Earlier today Liverpool Metro Mayor Steve Rotheram called on the Government to allow this Thursday’s predicted GCSE exam results to stand.
He said: “Results season is a difficult enough period at the best of times, but over the past few months our young people have faced the additional stress and confusion brought on by coronavirus, lockdown and now the farce of A-Level and BTEC results day.
“The Prime Minister has spoken repeatedly of his desire to ‘level up’ across the country, especially in the North.
“As ever with Boris Johnson, his actions do not always marry up to his words.
“What his government has delivered with this exam results fiasco is social immobility for an entire year group of students.
“Despite having witnessed the chaos in Scotland, and the hurt and upset caused to students since Thursday, the Government still insists on sticking with its failed algorithm.
“Not only is it robbing our young people of the grades they deserve, they’re preventing universities from being able to offer places to them with fines and caps on numbers.”
He said: “I am consulting with head teachers, college principals, university vice-chancellors and our council leaders, to explore every option to ensure that our young people will not be unfairly disadvantaged.
“Given the numerous threats of legal challenge, it is time that the Government follows the lead of Scotland and Northern Ireland and lets predicted grades stand. It is important not only to deliver fairness this year, but to restore confidence in the system for future years.”
He added: “It is often said that events occur first as tragedy then as farce.

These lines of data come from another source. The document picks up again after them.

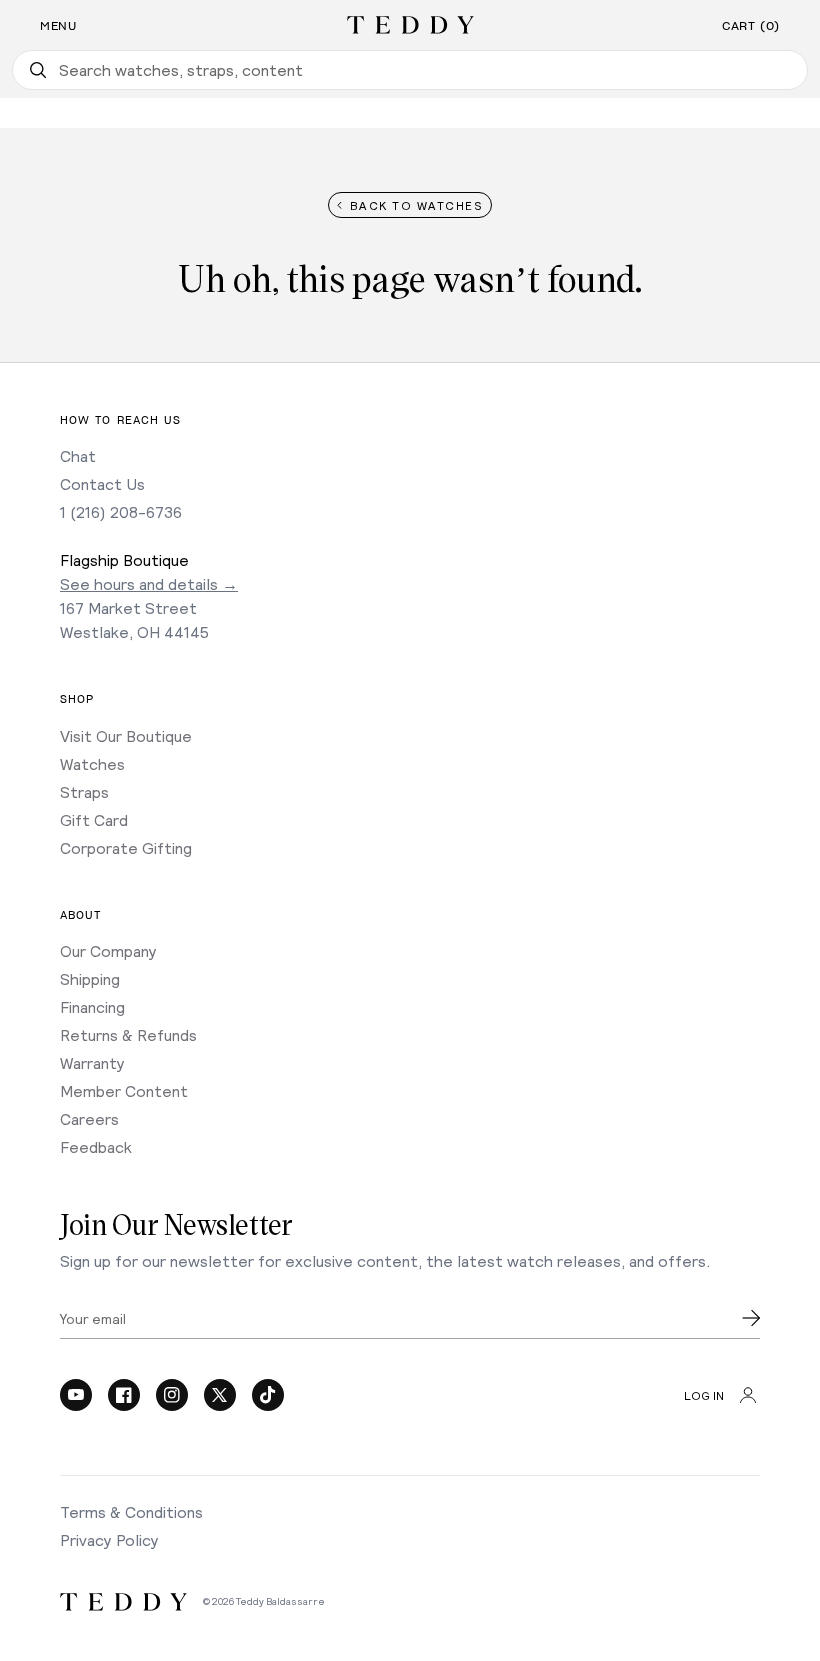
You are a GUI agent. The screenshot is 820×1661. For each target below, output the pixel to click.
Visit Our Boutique (126, 735)
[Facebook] (124, 1395)
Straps (84, 791)
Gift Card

“The Government should not allow this Thursday’s GCSE results day to become a farce and should also allow predicted grades to stand.
“Our children’s futures are too important to play around with.”
Reacting to this afternoon’s U-turn, Mr Rotherm said: “I am glad that the Government has belatedly U-turned on their disastrous decision to disproportionately punish students for living in less affluent areas.
“It is a shame that it has taken five days of anger, upset and hurt for them to see sense, especially considering we had already seen the mess in Scotland the week before.
“The Government’s lack of foresight on this looks set to create a whole new set of problems with regard to university places, which I’m sure UCAS and the universities themselves will have to scramble to clean up.
“This sorry episode has done a lot of damage to young people and the Government owes it to them to ensure they are able to quickly and smoothly transition into the university they deserve.”
Earlier this afternoon, prior to the Government’s U-turn, Manchester-based mobile-first digital agency Apadmi announced that it would be ignoring the “inaccurate and controversial” A-Level grades from 2020.
Instead, it said it would only be judging all 2020 A-Level students on their further education results and interviews.
Apadmi chief executive, Garry Partington, said: “The Class of 2020 have had an incredibly difficult year, laced with uncertainty and disappointment.
“No exams, unclear grading, cancelled leavers’ proms, and no end-of-college send off has been hard – so, to top it off with results which are not a true reflection must be really worrying for them.
“We want to just say, don’t worry – we won’t be worrying about them in the future.
“We’ve made the decision to ignore A-Level grades awarded in 2020 – just getting A-levels is enough. For this year’s students, all hiring decisions will be based on their applications, interview and any future further education results.”
He added: “This postcode preference is unjust and has hit a lot of students hard. We want to do all we can to help them in future and encourage other people to think the same way.”